Memoir & “Truth”
I’ve written about memoir before, and the recent James Frey brouhaha has gotten me thinking about it all again. I actually haven’t done much work on my book these past couple of months because the avalanche of freelance work I picked up when I thought I might want to quit my job at the Big Corporation, along with a slough of deadlines at said day job have all had me up to my eyeballs in Other People’s Work. But watching the Wrath of Oprah sort of freaked me out. I thought I’d enjoy it more than I did — frankly that book was crap — riddled with cliche and worn-out macho posturing — to say nothing of how damaging his assertion is that addiction can be kicked without anyone else’s help — having grown up in a family riddled with alcoholics, most of them asserting to their grave that they don’t have a problem, it’s nothing they can’t handle — well, let’s just say that Frey’s whole macho-boy routine didn’t really resonate with me.
So I thought it would be sort of fun, the Oprah takedown — but instead it was just scary. Her wrath was so out of proportion. “But you lied!” she kept yelling. Well, duh, writers lie. Addicts lie. Put them together and yeah — you’re going to get lies. We make shit up — that’s what we do us writers — we go into rooms and we sit in front of the blinking cursor and we say whatever it takes to move that blinking cursor down the page. Not that I think Frey isn’t reprehensible for making gazillions of dollars off of his “memoir” — but really people, what happened to critical reading? What happened to bullshit detectors. What happened to our ability to say that even if Oprah found the book “moving,” even if the other people in your book group found the book “riveting” even if every other person on the airplane is reading it — it still sucks?
Many years ago I was at an academic conference for lit profs who were interested in nature and the environment — and there was a panel on literary nonfiction. This was just after Annie Dillard admitted at the Key West Writers Conference that she had never actually had a cat who left bloody pawprints on her — that cat and the story belonged to a friend — and she’d never actually seen the waterbug suck the innards out of the frog — both revelations had rocked the literary world (a world that was clearly too easily rocked). On this panel was one poor academic who was deeply upset to have discovered that Farley Mowat had made up any number of incidents in Never Cry Wolf. Now, I took a summer of field biology as an undergrad, and the first thing our resident wolf biologist told us was that “Farley Mowat lied.” That the book had done a lot for the cause of wolf restoration, but that it was, in general, pretty bad wolf biology. Okay, we thought. Whatever.

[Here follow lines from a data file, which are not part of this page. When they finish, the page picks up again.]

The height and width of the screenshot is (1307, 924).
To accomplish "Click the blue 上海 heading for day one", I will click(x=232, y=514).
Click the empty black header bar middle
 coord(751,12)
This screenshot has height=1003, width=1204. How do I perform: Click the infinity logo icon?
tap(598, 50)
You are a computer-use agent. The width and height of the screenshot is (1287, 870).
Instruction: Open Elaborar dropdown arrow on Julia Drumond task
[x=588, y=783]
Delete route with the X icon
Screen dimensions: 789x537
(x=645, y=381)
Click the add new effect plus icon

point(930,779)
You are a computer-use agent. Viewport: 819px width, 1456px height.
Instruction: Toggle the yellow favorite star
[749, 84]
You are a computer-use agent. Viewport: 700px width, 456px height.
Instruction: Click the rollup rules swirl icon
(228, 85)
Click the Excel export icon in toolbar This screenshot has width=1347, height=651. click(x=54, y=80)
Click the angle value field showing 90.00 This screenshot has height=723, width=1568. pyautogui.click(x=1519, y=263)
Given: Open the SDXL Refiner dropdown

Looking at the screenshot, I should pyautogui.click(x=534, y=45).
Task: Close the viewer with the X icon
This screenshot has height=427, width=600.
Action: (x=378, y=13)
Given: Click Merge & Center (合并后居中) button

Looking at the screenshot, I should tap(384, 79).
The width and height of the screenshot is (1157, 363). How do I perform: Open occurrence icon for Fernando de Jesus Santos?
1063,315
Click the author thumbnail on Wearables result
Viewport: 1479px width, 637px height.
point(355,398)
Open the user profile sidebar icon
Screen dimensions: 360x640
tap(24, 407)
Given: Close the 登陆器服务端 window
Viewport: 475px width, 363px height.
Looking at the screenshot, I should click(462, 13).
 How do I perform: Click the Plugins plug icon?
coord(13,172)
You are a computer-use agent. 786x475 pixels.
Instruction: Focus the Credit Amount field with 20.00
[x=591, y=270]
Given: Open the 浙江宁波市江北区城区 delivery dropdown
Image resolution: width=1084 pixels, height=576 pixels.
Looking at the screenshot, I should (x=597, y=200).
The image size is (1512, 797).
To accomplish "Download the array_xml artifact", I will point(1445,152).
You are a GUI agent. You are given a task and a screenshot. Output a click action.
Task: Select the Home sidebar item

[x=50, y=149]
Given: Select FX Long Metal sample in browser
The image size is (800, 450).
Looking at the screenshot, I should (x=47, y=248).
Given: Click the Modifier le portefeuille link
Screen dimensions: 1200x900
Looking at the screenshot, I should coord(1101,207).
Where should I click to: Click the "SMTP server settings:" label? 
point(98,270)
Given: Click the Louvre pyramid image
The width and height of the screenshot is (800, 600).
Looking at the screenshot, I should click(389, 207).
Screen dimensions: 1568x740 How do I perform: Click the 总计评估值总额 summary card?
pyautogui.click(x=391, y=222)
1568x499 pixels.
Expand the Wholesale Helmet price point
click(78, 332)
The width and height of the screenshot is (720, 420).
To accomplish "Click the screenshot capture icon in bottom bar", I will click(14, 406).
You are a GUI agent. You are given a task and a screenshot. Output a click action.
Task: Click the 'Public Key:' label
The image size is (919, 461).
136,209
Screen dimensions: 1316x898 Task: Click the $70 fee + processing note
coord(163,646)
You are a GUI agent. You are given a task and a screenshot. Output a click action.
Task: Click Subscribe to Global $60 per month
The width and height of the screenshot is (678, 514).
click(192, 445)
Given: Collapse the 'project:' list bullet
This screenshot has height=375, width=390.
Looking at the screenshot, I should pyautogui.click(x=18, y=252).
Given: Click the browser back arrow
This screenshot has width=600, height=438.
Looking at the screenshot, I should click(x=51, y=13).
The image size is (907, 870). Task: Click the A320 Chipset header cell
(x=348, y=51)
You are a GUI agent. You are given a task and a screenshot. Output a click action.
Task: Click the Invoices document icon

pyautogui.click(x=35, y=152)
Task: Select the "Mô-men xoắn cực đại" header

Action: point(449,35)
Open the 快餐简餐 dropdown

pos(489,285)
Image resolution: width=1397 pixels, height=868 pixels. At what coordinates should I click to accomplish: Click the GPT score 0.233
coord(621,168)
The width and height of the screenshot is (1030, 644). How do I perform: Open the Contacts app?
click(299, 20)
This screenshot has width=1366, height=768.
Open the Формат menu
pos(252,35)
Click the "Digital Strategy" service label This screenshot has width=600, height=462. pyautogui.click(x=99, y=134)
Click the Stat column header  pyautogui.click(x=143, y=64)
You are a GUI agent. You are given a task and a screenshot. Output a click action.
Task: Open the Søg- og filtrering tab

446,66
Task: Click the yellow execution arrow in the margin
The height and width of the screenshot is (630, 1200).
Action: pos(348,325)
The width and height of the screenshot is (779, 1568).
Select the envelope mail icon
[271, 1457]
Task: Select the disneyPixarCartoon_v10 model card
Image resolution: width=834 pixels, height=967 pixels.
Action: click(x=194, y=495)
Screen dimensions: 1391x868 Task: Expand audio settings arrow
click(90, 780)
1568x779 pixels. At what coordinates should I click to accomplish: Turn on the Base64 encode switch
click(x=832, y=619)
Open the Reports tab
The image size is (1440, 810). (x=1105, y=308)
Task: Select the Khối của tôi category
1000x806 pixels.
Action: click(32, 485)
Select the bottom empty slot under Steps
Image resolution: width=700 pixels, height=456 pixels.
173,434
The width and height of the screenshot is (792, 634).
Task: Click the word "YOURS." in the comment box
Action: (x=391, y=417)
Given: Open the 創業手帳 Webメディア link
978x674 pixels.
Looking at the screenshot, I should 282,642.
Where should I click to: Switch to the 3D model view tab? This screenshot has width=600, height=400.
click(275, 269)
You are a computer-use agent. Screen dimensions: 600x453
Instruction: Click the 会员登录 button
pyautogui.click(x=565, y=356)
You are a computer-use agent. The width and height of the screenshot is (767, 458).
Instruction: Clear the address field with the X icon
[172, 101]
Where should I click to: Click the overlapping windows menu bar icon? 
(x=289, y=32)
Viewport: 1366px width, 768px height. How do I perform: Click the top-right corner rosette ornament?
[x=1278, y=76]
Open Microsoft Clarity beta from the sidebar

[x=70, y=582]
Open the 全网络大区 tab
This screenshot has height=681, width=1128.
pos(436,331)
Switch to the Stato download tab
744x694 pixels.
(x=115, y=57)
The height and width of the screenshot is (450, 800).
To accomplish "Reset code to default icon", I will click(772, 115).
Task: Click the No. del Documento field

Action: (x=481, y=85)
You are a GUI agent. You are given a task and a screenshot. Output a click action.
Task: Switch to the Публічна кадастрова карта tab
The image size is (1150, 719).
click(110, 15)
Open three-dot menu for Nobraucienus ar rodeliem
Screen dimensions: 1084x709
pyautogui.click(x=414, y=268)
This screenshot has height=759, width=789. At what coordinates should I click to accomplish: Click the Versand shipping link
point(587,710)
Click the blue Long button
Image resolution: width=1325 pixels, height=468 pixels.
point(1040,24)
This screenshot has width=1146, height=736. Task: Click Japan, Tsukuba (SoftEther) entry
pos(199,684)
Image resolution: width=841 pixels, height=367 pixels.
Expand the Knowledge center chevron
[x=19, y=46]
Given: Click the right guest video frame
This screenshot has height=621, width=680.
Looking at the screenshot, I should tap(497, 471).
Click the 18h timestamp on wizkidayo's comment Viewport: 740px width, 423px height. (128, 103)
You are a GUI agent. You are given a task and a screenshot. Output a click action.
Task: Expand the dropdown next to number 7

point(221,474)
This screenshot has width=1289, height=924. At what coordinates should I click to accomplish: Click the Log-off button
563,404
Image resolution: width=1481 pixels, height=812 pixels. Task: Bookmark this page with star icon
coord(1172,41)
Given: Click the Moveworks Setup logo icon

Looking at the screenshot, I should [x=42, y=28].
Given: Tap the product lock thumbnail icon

So here I was fifteen years later listening to these academics I kept thinking — “they’re interested in nature — they never bothered to do the research?” It seems to me that as readers, we have a certain responsibility to … well .. think.
There’s a related post I’m still thinking about the hegemonic death-grip of the therapeutic narrative (one reason I’m currently only reading those stringent writers of the 30s and 40s — Elizabeth Bowen, Graham Greene, etc…). It seems to me that the energy in the Wrath of Oprah is directly related to her sense of betrayal about the nature of books to begin with — like many readers, Oprah seems to feel that books should be Good For You, that they should Teach You Something, that there should, above all, be a Narrative of Redemption.